Let me know your thoughts!


----------



## Starbuck88 (Nov 12, 2013)

I'm interested in this also.

From what I can tell, I'm worried about the way you have to pay the loan back in such large amounts when it's due...


----------



## danwel (Feb 18, 2007)

Yes i have just bought mine and moved in 3 weeks ago.

The way i was sold it there is no cons. look at it as an interest free loan for 5 years and then at the 5-7 year point re mortgage and pay the government off.

Or failing that at the 5 year point if you have the cash saved the you can buy them out at that point.

the help to buy scheme worked for me also in that it allowed me to keep my existing rate with my current lender at base rate plus 2%

i have to be honest i was rather reluctant to accept the help to buy scheme and even after my financial advisor told me it was the way to go i was reluctant and did more homework into it as i thought it was for people who couldn't afford the house initially and needed help of which i didn't.


----------



## cole_scirocco (Mar 5, 2012)

We thought about it and enquired about it however turned to be a waste of money eye with all of the interest added on top.
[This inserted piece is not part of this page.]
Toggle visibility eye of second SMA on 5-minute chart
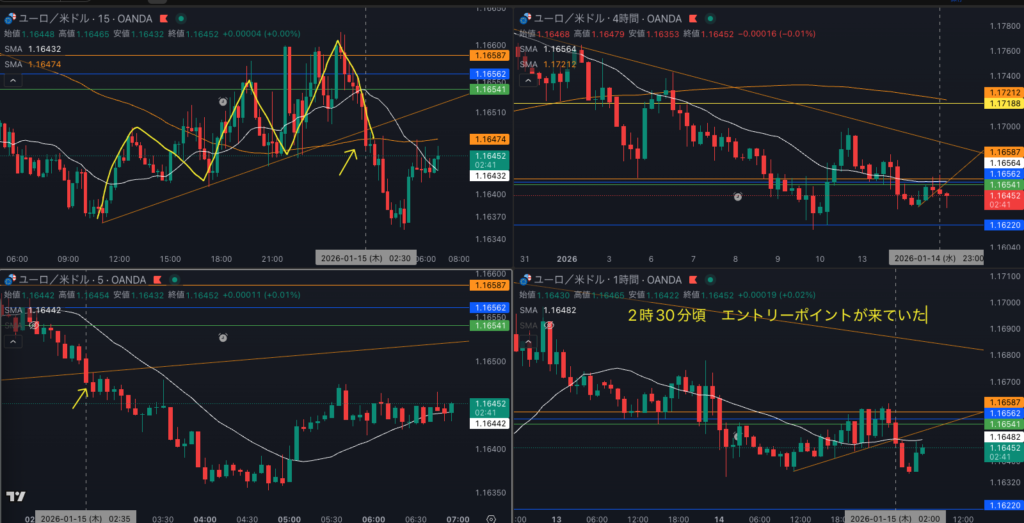 point(35,325)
So we dug around for a 10% deposit and bought outright.


----------



## Nanoman (Jan 17, 2009)

I just wonder what deals you'll get offered when you come to remortgage. What if you can't find anyone to give you a mortgage? Lose your home?


----------



## danwel (Feb 18, 2007)

Nanoman said:


> I just wonder what deals you'll get offered when you come to remortgage. What if you can't find anyone to give you a mortgage? Lose your home?


That was something i checked on at the time. i was able to get a mortgage for the full amount thankfully so had the option. obviously the deal wasn't as good due to it being a larger loan and less lenders willing to lend to me so higher interest rates too.
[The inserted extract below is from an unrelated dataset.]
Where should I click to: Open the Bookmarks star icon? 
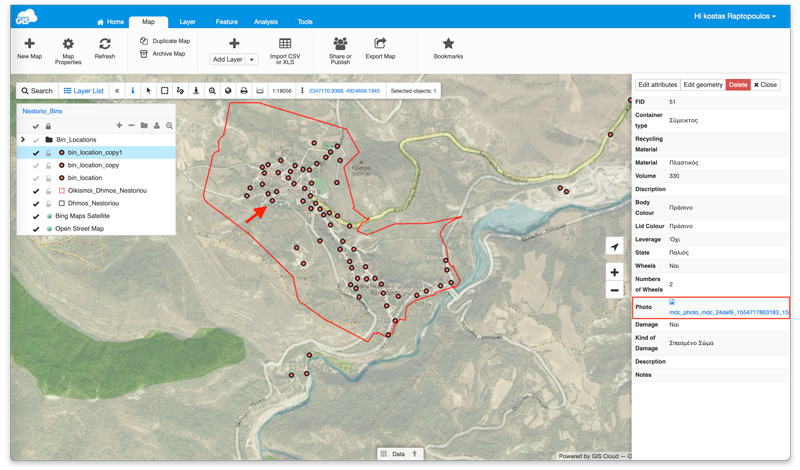tap(448, 44)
Also should have added i actually had a 10% deposit but unsure as to whether or not you can do this with a 0% deposit but sure i saw minimum of 5%.

Like everything there will be good and bad things said so my advice is to speak to a financial advisor and do your own homework too as that is what led me to my conclusion


----------



## Nanoman (Jan 17, 2009)

But what happens in 5 years if you don't have the cash to pay the help to buy portion off and no-one will give you a mortgage?


----------



## danwel (Feb 18, 2007)

Nanoman said:


> But what happens in 5 years if you don't have the cash to pay the help to buy portion off and no-one will give you a mortgage?


Well they would give me a mortgage for the full amount now so i see no reason why they wouldn't in 5 years but that said stranger things have happened.

You don't have to buy the government out in 5 years you can just keep going but after 5 years it stops being interest free and the interest rises each year. Not massive amounts but by a very rough calculation it would be circa 8 years before it stopped being cost effective.


----------



## Nanoman (Jan 17, 2009)

danwel said:


> Well they would give me a mortgage for the full amount now so i see no reason why they wouldn't in 5 years but that said stranger things have happened.
> 
> You don't have to buy the government out in 5 years you can just keep going but after 5 years it stops being interest free and the interest rises each year. Not massive amounts but by a very rough calculation it would be circa 8 years before it stopped being cost effective.


Ah. OK. I didn't know if you had any other options after 5 years.


----------



## danwel (Feb 18, 2007)

Nanoman said:


> Ah. OK. I didn't know if you had any other options after 5 years.


You can carry it on for the life span of the mortgage but obviously at some point the interest on the help to buy scheme will be higher on what deal you can get on a mortgage so at that point that would be the time to re-mortgage imo.

my plan all being well is to pay my help to buy part off at the 5 year point but things may well change in terms of my financial position


----------



## footfistart (Dec 2, 2013)

Sorry to jump in but is this on new builds or existing homes? I'm looking to buy soonish after sorting out some bits and bobs. There is a lot more to choose from when it comes to existing homes. I would go for new build but I want at least two beds. A new build round my wayish ( farnborough) is 200,000 for a one bedroom house and a two is anything above 250k! 

I can't justify that. If I look hard enough I can get a three bed for 200k. 

There are a lot of schemes out there with pros and cons it's hard to choose. Go see an advisor which is what I'm doing this weekend to see what I can get and see what's in it for me. I hate renting.  I Want to buy but getting a deposit to buy outright is impossible so help to buy is the way into it.


----------



## adlem (Jul 6, 2008)

The issue with the help to buy is that if you don't have the cash to pay the government loan of 20% you start paying interest on 20% of the current value (not what you bought it for) and the amount of interest increases each year. If house values have gone up, you'll owe more.

I think there will be quite a few issues down the line and repossessions when the 5 year period is over and people struggle with the payments but we'll see 

I'm not saying you Danwel, that's just my fears for the future


----------